(Request 1) Convert the records, from the line with "Delete the main phonebook with red X" up to and including the line with "pyautogui.click(x=401, y=253)", into a numbered list with blank lines omitted.

* * *

In this series of articles, we will navigate the SQL Server Execution Plan ocean, starting from defining the concept of the Execution Plans, walking through the types, components and operators of Execution Plans analyze execution plans and we’ll finish with how to save and administrate the Execution Plans.
When you submit a T-SQL query, you tell the SQL Server Engine what you want, but without specifying how to do it for you. Between submitting the T-SQL query to the SQL Server Database Engine and returning the query result to the end user, the SQL Server Engine will perform four internal query processing operations, to convert the query into a format that can be used by the SQL Server Storage Engine easily use to retrieve the requested data, using the processes assigned to the SQL Engine from the Operating System to work on the submitted query.
The first three processes; Parsing, Algebrizing and Optimizing will be performed by the SQL Server Relational Engine. On the other hand, the Execution step is performed by the SQL Server Storage Engine. If the submitted query is not a Data Manipulation Language (DML) statement, such as CREATE TABLE or ALTER TABLE, there will be no need to optimize that query, as there is only one straight way for the SQL Server Engine to perform that action. The four processing steps that are performed by both the SQL Server Relational Engine and SQL Server Storage Engine are summarized as below:
Once the SQL query is submitted, it will be broken into individual parts and checked by the SQL Server Relational Engine to make sure that it is written in a correct way, with no syntax errors for example, under a process that is called Query Parsing. The result of the query parsing process is the parsing tree. The parsing tree is an internal representation of the query that includes all the steps, also known as preemptive operations, that are followed to execute the provided query. After creating the parsing tree for the DML queries, the Algebrizer will take the generated tree and resolve the names of the different database objects referenced by the submitted query against the system catalog, to make sure that these objects exist in the database and that the user has permission to execute the query. The algebrizer will generate a query tree that will be used in the next step, as shown below:
The query processor tree result, from the algebrizer processing, will be input for the Query Optimizerfor SQL Server Execution Plan. The Query Optimizer is functionality that is responsible for modeling the way the SQL Server Relational Engine works, by creating the most efficient plan to execute the provided query, with the lowest SQL Server resources consumption; this is called the Cost-based Execution Plan. The query optimizer will try different execution methods, reading all table rows, using different indexes, joins and orders and compromising between different resources consumption scenarios, until it ends up with the most optimal execution plan with the least possible cost. The total cost of each candidate execution plan is calculated by assigning a weight for each operation, then summing the cost of all these operations together.

* * *

(Request 2) Transcribe the part of the SQL Server execution plan text from "In this series" up to and including "the submitted query.".

(Exercise data)
* * *

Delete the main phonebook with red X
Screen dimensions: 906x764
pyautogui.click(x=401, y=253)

* * *

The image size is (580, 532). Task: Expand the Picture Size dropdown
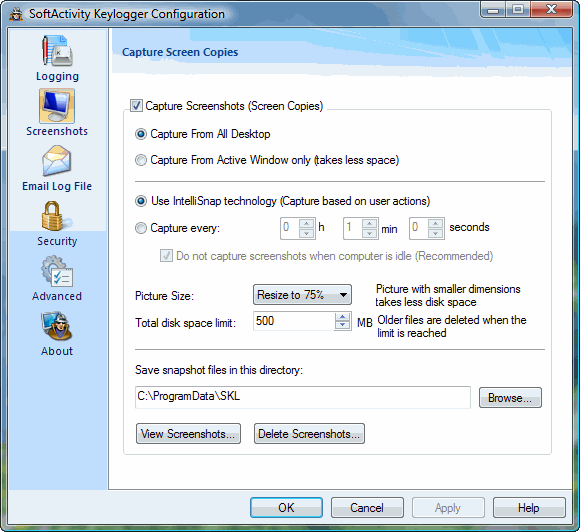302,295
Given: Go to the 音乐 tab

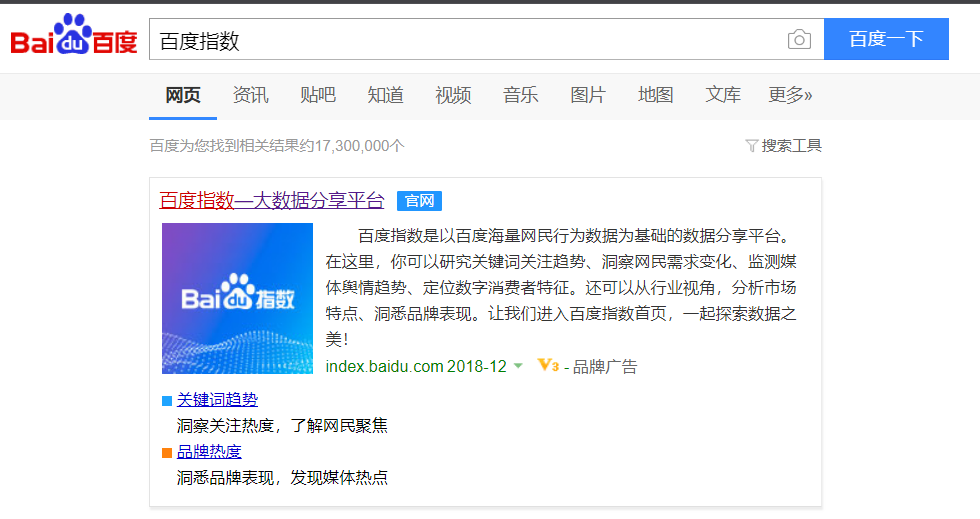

* * *

(Problem solution 1)
1. Delete the main phonebook with red X
2. Screen dimensions: 906x764
3. pyautogui.click(x=401, y=253)

(Problem solution 2)
In this series of articles, we will navigate the SQL Server Execution Plan ocean, starting from defining the concept of the Execution Plans, walking through the types, components and operators of Execution Plans analyze execution plans and we’ll finish with how to save and administrate the Execution Plans.
When you submit a T-SQL query, you tell the SQL Server Engine what you want, but without specifying how to do it for you. Between submitting the T-SQL query to the SQL Server Database Engine and returning the query result to the end user, the SQL Server Engine will perform four internal query processing operations, to convert the query into a format that can be used by the SQL Server Storage Engine easily use to retrieve the requested data, using the processes assigned to the SQL Engine from the Operating System to work on the submitted query.